Dataset entries
^^^^

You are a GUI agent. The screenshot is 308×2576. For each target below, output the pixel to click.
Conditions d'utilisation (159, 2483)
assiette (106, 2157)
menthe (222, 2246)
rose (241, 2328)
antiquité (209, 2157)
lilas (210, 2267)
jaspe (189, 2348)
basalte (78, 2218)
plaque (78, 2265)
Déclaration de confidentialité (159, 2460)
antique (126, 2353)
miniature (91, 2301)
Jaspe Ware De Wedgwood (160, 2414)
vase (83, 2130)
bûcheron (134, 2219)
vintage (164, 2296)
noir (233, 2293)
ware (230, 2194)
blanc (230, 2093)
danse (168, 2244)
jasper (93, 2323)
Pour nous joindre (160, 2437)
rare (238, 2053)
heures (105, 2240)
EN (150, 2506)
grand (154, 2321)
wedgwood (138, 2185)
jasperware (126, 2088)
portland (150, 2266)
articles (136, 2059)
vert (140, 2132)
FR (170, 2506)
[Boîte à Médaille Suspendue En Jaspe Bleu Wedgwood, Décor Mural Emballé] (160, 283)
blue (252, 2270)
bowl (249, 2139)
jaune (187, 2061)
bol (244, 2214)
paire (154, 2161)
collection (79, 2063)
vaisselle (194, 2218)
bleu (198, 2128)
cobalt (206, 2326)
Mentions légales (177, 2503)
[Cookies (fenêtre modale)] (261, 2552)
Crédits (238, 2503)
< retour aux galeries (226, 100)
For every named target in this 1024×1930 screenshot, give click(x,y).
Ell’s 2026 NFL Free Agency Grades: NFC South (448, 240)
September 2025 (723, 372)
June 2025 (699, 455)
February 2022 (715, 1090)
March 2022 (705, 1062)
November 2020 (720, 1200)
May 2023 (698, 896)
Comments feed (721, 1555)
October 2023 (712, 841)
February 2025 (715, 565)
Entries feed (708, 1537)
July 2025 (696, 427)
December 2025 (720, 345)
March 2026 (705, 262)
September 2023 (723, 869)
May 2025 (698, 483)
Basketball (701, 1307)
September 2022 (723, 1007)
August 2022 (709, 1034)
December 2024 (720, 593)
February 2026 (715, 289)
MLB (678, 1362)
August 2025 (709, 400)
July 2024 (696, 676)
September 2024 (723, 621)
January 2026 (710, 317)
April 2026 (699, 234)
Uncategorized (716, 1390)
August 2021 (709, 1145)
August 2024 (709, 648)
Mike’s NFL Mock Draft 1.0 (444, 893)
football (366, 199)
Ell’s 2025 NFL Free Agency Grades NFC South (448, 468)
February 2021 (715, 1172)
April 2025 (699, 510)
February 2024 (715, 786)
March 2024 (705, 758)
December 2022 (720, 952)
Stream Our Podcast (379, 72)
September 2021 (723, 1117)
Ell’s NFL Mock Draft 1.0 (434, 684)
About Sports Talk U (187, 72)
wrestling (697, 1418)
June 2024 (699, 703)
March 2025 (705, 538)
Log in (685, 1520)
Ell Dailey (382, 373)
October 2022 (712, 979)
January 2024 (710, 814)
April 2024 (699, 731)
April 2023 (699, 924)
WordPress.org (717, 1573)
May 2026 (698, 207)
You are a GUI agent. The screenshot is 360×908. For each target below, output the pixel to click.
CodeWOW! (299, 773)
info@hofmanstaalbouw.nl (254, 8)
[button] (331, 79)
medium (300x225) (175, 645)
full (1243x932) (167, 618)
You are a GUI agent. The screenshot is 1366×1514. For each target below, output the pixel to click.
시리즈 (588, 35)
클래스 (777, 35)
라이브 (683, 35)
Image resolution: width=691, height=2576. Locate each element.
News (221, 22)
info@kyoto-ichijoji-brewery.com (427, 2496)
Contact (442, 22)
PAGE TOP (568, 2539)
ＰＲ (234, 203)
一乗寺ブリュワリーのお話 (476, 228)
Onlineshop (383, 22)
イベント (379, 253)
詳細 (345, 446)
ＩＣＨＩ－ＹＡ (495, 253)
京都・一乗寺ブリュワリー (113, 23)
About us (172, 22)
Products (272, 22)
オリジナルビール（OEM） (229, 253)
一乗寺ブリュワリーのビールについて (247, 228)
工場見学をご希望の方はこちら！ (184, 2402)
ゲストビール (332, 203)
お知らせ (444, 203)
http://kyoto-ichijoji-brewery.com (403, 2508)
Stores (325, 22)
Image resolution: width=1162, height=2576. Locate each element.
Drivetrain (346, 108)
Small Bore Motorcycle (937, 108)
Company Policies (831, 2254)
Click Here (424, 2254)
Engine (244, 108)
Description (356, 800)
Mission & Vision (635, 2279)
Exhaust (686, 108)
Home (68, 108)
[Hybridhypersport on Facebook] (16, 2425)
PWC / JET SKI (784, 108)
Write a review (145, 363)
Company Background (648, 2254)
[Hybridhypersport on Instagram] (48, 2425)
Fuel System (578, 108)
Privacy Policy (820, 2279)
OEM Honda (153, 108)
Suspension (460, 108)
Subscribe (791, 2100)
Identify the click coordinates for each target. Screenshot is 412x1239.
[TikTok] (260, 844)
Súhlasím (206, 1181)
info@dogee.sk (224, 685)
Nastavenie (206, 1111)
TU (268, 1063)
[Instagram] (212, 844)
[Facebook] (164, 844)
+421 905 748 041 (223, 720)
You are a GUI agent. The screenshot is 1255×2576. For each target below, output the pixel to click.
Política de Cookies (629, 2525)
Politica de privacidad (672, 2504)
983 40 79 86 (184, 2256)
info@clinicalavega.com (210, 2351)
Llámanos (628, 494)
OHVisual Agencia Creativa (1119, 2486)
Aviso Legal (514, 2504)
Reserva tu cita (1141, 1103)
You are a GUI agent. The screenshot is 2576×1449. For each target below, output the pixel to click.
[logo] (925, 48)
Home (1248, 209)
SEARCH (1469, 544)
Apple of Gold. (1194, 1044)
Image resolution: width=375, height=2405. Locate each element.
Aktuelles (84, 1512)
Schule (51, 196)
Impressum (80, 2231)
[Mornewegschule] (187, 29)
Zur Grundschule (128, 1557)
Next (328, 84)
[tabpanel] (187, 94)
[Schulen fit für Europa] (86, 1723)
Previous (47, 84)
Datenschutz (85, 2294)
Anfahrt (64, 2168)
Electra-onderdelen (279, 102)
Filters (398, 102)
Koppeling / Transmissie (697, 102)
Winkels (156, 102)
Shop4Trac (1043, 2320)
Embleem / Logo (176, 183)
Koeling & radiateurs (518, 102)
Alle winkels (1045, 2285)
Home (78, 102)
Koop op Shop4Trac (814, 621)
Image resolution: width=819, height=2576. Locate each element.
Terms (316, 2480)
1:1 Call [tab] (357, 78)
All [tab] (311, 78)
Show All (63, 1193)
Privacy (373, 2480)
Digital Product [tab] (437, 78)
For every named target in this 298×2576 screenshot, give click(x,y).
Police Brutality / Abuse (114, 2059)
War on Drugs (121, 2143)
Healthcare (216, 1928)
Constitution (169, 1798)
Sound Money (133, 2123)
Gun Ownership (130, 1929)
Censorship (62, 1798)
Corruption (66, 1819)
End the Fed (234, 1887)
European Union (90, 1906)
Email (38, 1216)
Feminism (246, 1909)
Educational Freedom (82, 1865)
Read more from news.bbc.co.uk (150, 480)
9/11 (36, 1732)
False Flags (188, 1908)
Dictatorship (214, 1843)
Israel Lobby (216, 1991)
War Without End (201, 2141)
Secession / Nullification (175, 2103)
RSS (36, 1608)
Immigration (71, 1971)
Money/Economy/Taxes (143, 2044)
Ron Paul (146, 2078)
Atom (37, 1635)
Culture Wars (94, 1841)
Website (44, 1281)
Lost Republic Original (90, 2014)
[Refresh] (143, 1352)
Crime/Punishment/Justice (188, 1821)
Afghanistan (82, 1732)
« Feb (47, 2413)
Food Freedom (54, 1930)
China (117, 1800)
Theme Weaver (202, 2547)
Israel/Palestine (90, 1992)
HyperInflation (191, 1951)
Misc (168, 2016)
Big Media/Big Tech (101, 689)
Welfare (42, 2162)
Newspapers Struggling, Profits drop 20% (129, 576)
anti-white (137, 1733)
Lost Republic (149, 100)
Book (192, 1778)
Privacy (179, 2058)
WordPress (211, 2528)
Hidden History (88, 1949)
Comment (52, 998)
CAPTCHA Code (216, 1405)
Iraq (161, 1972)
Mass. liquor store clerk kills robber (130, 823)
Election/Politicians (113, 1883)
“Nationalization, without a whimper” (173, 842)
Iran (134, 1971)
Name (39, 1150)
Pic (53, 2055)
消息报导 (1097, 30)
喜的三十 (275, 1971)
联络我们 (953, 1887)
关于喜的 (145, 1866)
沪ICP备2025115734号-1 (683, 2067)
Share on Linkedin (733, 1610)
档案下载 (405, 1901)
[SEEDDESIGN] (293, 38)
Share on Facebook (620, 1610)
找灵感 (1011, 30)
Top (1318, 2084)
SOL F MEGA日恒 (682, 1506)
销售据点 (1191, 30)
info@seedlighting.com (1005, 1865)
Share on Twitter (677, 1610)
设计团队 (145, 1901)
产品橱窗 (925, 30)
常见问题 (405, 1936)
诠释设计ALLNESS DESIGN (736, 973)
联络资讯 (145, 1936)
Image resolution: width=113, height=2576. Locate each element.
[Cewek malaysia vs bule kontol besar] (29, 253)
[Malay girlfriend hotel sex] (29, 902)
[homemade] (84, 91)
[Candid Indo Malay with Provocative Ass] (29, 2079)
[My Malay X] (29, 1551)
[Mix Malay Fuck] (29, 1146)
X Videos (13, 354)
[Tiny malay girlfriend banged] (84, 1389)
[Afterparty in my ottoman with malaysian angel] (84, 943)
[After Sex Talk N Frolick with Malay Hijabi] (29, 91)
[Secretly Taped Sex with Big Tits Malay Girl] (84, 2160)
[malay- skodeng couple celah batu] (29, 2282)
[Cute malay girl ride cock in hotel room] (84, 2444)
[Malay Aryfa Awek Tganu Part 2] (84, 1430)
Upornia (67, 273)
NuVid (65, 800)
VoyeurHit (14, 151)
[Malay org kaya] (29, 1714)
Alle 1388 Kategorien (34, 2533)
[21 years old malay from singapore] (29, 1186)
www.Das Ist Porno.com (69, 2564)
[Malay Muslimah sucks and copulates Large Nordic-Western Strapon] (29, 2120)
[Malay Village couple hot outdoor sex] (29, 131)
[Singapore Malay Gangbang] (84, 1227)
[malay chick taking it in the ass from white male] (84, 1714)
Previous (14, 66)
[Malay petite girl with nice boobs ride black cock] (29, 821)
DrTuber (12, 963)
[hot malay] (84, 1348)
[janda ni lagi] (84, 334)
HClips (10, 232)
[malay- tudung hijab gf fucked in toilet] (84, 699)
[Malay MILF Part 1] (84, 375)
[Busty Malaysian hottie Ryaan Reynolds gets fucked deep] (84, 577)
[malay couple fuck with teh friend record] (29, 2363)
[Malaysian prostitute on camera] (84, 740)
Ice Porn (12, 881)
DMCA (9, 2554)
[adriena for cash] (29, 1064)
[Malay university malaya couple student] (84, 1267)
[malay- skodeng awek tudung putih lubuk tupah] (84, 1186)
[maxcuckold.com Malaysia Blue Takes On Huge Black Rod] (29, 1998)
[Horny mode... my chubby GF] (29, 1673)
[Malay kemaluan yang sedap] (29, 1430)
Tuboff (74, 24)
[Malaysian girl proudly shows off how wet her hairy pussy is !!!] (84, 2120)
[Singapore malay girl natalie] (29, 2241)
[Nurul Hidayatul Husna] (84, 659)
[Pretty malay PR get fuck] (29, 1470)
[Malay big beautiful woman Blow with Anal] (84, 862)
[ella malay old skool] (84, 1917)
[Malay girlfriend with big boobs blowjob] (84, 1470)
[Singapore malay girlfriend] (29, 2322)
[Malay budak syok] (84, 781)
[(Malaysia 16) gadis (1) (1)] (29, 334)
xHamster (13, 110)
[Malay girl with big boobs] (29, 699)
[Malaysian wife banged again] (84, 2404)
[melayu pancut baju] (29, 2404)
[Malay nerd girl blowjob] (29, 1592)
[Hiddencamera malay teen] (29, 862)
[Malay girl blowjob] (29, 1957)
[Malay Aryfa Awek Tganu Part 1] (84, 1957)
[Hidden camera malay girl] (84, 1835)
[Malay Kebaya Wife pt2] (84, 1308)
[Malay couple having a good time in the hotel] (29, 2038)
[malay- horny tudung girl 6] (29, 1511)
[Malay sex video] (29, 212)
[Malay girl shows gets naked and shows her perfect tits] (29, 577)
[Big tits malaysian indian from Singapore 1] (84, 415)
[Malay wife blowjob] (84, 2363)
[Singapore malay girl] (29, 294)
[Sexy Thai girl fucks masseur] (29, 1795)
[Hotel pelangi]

^^^^

*INSTRUCTIONS FOR THE TASK*
Wherever a line in the entries above holds "Lost", copy that line.

*RESULT OF THE EXERCISE*
Lost Republic Original (90, 2014)
Lost Republic (149, 100)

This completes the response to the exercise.